A couple sits on a haunted elevator, the conductor bringing them to different floors of spookiness as he shoots out the occasional tortured pun (“Now, hold on for dear death!”).

The couple jumps as the elevator doors slide open to reveal typical haunted house gimmicks: a hanged bride, a maniac with a severed head.

And then the doors open to reveal David S. Pumpkins. David S. Pumpkins is played by Tom Hanks, he is wearing a suit and tie of black and covered in large bright orange pumpkins. He is accompanied by two skeletons, who, when asked, tell the couple that they are “a part of it.” David S. Pumpkins tells them his name and they proceed to do a ridiculous dance to an unusual song. Before the doors slide closed, David asks in a loud voice: “Any questions?”

For about the next three minutes, I laugh harder than I have in the last three years. I mean, convulsive, otter-sounding, breathless laughing. And I have no idea why.

Often times, when I have trouble conveying the humor of a show or movie, it’s a cultural thing. In the first place, Saturday Night Live does skits like “The Californians” and “The Gap Girls” two skits which almost require a viewer to have knowledge of the culture (or subculture) surrounding it in order to get it. I mean to get the deeper layers of the humor, not a superficial giggle at a fat man in a dress or the Californians’ idiotic facial expressions.
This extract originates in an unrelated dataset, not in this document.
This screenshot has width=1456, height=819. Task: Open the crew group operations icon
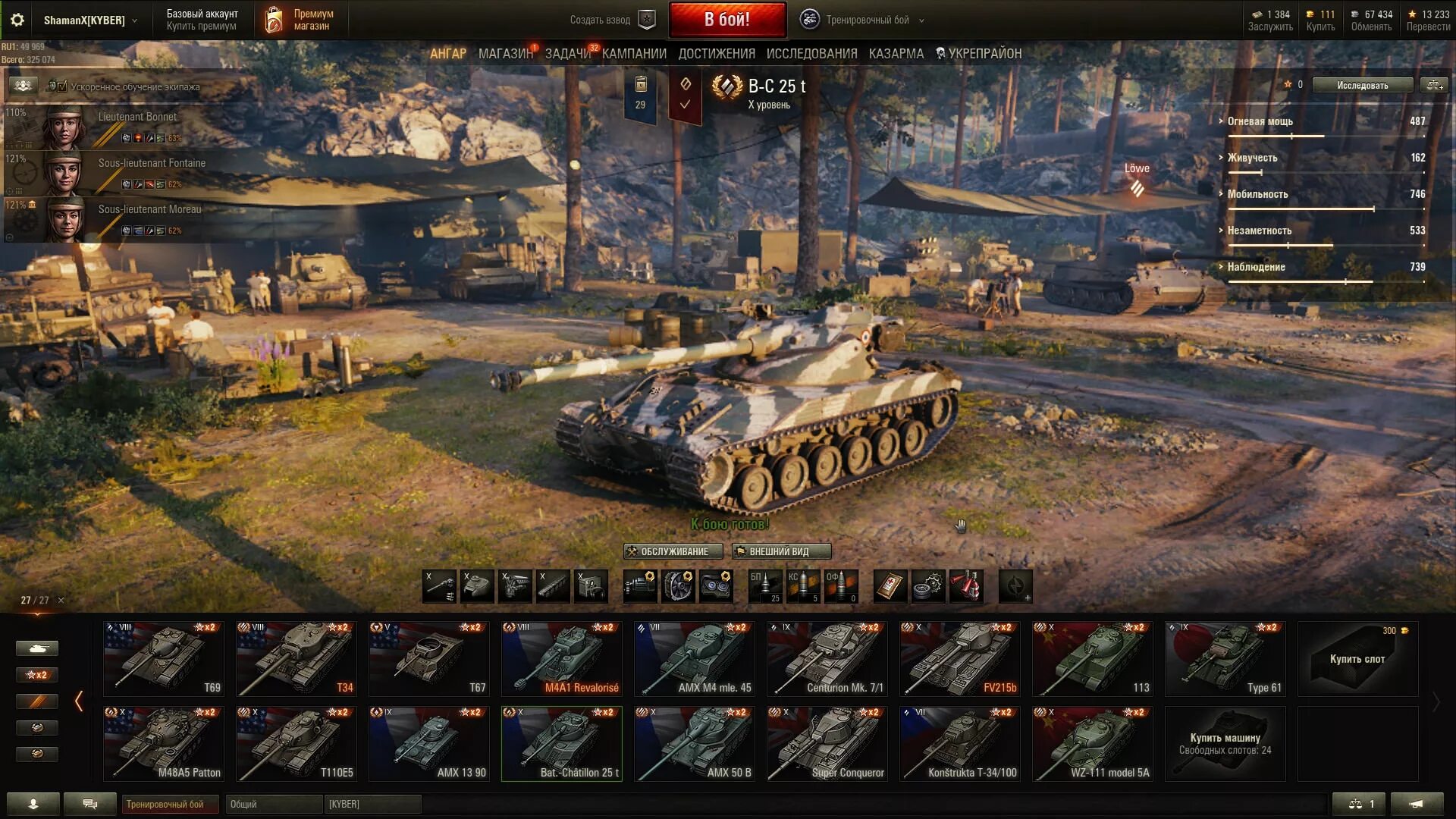point(23,86)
This is no different when discussing any culture and its humor. It took me several years to get a lot of the deeper humor in classics like Pelíšky or Ostře sledované vlaky that only became more apparent as I learned about Czechs and Czech culture.

Additionally, and certainly linked to the cultural aspect, is that American humor itself is far different from Czech humor and from British humor. This is also nothing new; every culture’s humor is unique to that culture. I have recommended classic American comedies like Caddyshack and Me Talk Pretty One Day only to be stunned at the “meh” feedback. Though I didn’t know how someone couldn’t belly laugh at these comedies, I did know that I have forced a pained smirk on my tortured maw watching a Czech movie while the Czechs around me dissolved into fits of laughter. A British friend once recommended a British comedy show that I would put on for background mood at a morgue.

But with David S. Pumpkins isn’t a cultural thing, and I just can’t figure out what is so funny. The randomness of it all? It could be the pumpkin-themed clothing or his perm with a streak of color. Maybe it’s the “Ay Papi!” cooed femininely by one of the dancing male skeletons or the loud whipping sound that snaps when David S. Pumpkins spanks his skeletons on the ass. It could be the absurd song that has been stuck in my head since then (I am literally humming it now; the cat hates me). It might be the fact that David S. Pumpkins has a middle name that I have been pondering for twelve hours. Or it could really just be that Tom Hanks is a comic genius.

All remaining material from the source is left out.